Knowledge for wider transformation

This turnaround is the result of tailored capacity sharing. We provided targeted training to technical staff, utility managers, water board members, and customer forums in all nine towns. The participants learnt more about technical operations, water quality monitoring, financial and administrative management, and customer service.

“First, we got training. Second, we received materials and software support. Each department received repeated training,” says Tariku Zekariyas, Areka Town Water & Sewerage Service Manager.

Previously non-existent, Customer Forums were established to give citizens a voice. Thanks to GIS mapping, towns like Areka now have their first-ever water line maps, a crucial step toward improved planning and leak detection.

“With rising demand and climate uncertainty, strengthening systems is crucial. This project focused on supporting service providers, especially in strategic planning and implementation, not just the infrastructure. With small investments, we’ve shown that big change is possible,” says Abebaw Smeneh, PIN project manager.

Clean water for all

According to the Ethiopian Government's WASH National Programme, Ethiopia plans to ensure 100% water supply coverage in towns by 2030. Between 1990 and 2020, the country made steady progress in expanding access to urban water supply. Yet in 2020, over 55% of urban residents still lacked access to safely managed water services, a figure lower than both the Sub-Saharan and global averages. The gap isn't just about pipes and pumps, as our project demonstrates. This blend of technology, capacity-building, and equipment ensured lasting institutional improvements.

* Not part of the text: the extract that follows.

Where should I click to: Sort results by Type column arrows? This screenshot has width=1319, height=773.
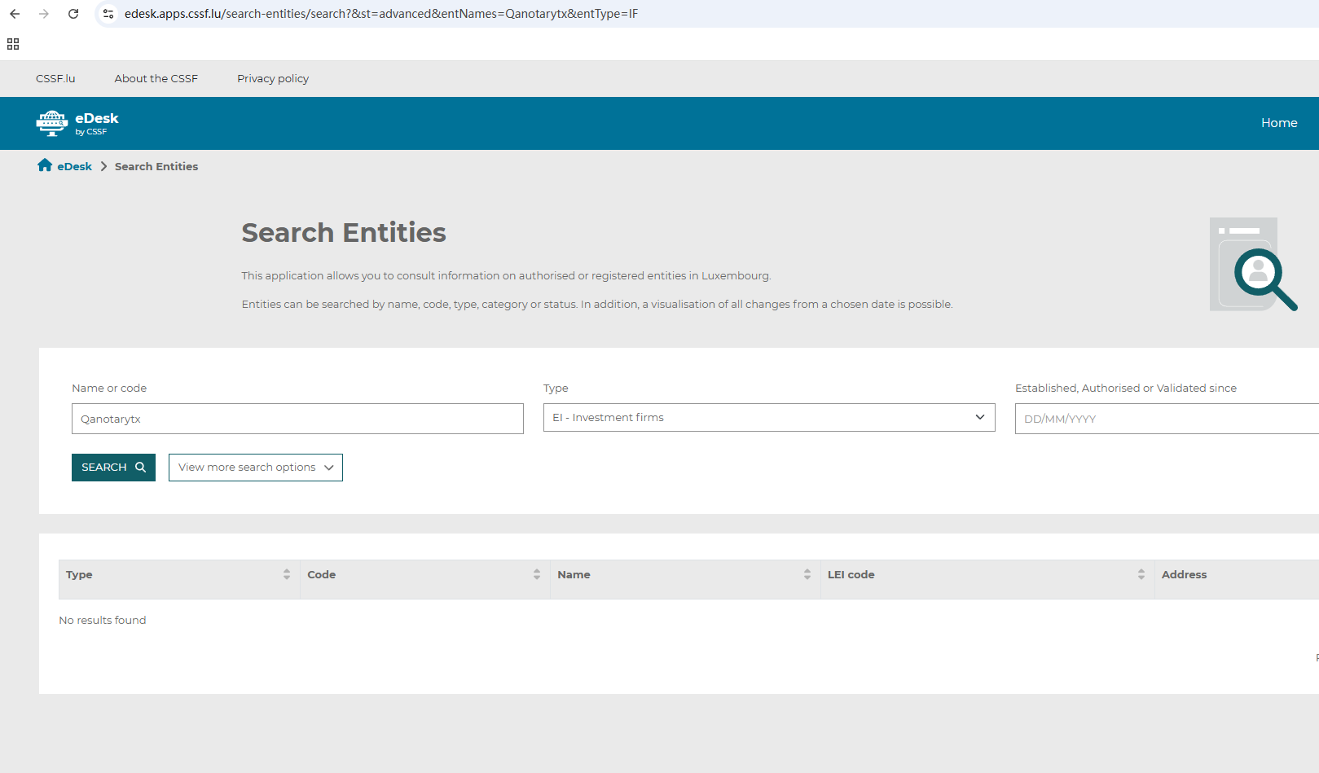point(287,574)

This project’s impact has restored institutional confidence, empowered frontline staff, and improved customer satisfaction. 

"We have shown that meaningful change in urban water supply doesn’t always require massive investment; it requires smart investment in systems, people, and governance,” says Abebaw Smeneh from PIN.

With renewed commitment, the lessons from our project can help accelerate Ethiopia’s journey toward sustainable, inclusive, and accountable urban water management for all.